Hi Ryan,
I don't know if Prof. Vovin ever wrote about this more directly, but if
you check out "The Eastern Old Japanese Corpus and Dictionary", page 13,
you'll see him say of MYS 16.3865 (from Hizen province), "Most likely it
comes from a dialect in Kyushu closely related to Eastern Old Japanese.

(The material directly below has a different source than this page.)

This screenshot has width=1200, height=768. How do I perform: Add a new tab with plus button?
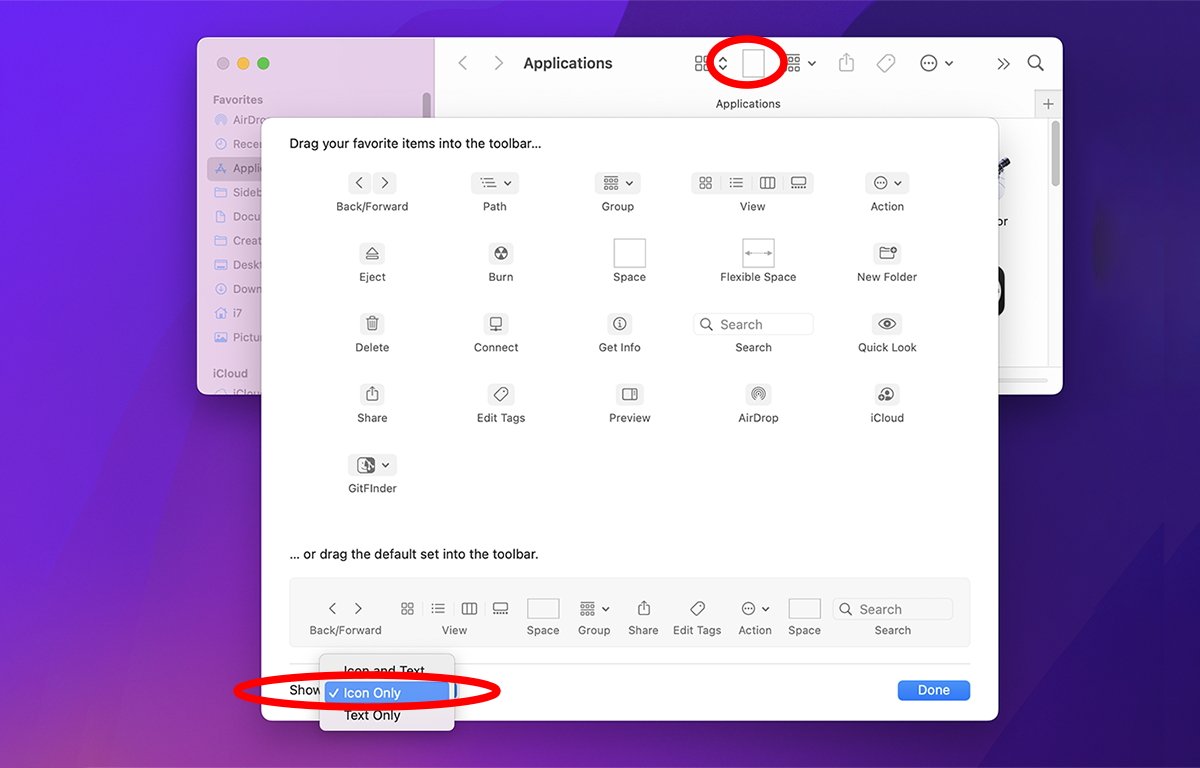click(x=1048, y=104)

The second independent piece of evidence for this point of view comes
from a poem preserved in Hizen Fudoki... We will address this issue in a
separate publication."
I suspect the "poem preserved in Hizen Fudoki" is the one that is in the
OJ Corpus as FK.11 (and the reason I suspect this is, again, because of
AV! He commented somewhere that it is the only non-EOJ poem that uses
/sida/, which he believed was a loan from Ainu, and this stuck with me
for some reason, although I had to look up its number based on my rather
poor memory of the actual poetic text..)
--Matt
Chuterix wrote on 2023-07-06 8:33:
> My name is Ryan Tran.
>
> This is a question about this "Kyushu Old Japanese" dialect.
>
> Vovin (2014) <
https://www.academia.edu/7869241/Out_of_Southern_China>
> and Vovin (2017) p. 41 <
https://brill.com/display/title/34865> mention
> this, but only in passing. I do not see any "Kyushu Old Japanese" poem
> anywhere in the OJ corpus, so can someone trace down this source?